"Why do you call my
attire fantastic?" asked Herne [who is still wearing the costume he wore
in a play about King Richard]. "It's very much simpler than yours. It just
goes over your head and there you are. Besides, it has all sorts of sensible
elements you don't discover till you've worn it for a day or so. For
instance," he looked up at the sky with a sort of frown, "it may be
going to rain or something; it may turn very cold or the wind be very strong.
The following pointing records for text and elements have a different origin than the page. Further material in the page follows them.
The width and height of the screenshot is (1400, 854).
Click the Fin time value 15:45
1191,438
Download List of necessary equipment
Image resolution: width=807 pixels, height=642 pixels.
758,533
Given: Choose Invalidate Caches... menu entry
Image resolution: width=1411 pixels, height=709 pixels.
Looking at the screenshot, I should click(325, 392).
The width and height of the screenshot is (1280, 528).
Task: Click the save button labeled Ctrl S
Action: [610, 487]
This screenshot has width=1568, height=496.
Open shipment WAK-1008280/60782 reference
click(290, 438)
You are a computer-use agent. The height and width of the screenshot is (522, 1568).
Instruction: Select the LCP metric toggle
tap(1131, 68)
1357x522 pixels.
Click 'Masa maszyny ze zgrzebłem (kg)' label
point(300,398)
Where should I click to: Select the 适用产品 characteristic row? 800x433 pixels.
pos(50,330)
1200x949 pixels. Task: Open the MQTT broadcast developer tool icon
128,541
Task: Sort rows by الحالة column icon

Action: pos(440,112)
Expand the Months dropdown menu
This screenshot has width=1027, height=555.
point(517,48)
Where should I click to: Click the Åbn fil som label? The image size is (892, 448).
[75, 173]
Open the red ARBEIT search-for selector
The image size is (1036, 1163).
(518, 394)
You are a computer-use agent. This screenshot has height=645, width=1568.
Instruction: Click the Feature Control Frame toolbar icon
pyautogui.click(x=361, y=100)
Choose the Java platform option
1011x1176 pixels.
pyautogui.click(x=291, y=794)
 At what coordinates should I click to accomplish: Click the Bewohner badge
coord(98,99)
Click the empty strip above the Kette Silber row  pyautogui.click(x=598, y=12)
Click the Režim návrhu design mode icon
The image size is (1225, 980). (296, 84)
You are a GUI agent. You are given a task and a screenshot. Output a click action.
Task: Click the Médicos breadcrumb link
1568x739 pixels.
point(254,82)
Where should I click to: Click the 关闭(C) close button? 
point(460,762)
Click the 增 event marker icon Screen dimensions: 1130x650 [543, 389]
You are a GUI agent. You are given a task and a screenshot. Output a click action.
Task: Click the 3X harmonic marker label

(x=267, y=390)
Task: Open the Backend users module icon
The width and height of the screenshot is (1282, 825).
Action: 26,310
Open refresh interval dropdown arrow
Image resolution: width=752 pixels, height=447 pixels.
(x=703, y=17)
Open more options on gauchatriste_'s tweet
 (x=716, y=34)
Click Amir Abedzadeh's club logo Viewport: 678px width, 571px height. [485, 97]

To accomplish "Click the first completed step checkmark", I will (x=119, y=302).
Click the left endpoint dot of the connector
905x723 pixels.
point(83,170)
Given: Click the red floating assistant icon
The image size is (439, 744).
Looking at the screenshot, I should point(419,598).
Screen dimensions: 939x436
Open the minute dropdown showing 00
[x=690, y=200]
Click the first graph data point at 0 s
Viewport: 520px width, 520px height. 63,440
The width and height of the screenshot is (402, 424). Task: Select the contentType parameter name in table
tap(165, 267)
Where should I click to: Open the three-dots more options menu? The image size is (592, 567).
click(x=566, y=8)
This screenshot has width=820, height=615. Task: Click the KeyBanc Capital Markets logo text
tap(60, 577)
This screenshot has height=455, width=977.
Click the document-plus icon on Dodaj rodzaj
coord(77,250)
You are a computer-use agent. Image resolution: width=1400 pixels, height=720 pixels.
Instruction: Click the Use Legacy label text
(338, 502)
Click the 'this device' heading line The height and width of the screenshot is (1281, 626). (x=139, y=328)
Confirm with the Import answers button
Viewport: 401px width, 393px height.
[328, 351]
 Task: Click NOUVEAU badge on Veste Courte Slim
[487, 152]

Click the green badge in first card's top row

What will you all do then? You will make a bolt for the house and come back
with a paraphernalia of things for the lady; perhaps a huge horrible umbrella that
will force you to walk about like a Chinese Emperor under a canopy; perhaps a
lot of wraps and waterproofs and things. But nine times out of ten a man only
wants something to pull over his head in this climate; he simply does
this," and he plucked forward the hood that hung between his shoulders,
"and for the rest of the time he can belong to the Hatless Brigade...Do
you know," he added abruptly and in a lowered voice, "there's
something very satisfying about wearing a hood...something symbolical; I don't
wonder they corrupted the name of the great medieval hero into Robin
Hood."
"What do you
mean," [Olive] said, "by saying a hood is symbolical?"
"Have you never looked
through an archway?" asked Herne, "and seen the landscape beyond as
bright as a lost paradise? That is because there is a frame to the
picture...You are cut off from something and allowed to look at something. When
will people understand that the world is a window and not a blank infinity; a
window in a wall of infinite nothing? When I wear this hood I carry my window
with me. I say to myself—this is the world that Francis of Assisi saw and loved
because it was limited. The hood has the very shape of a Gothic window."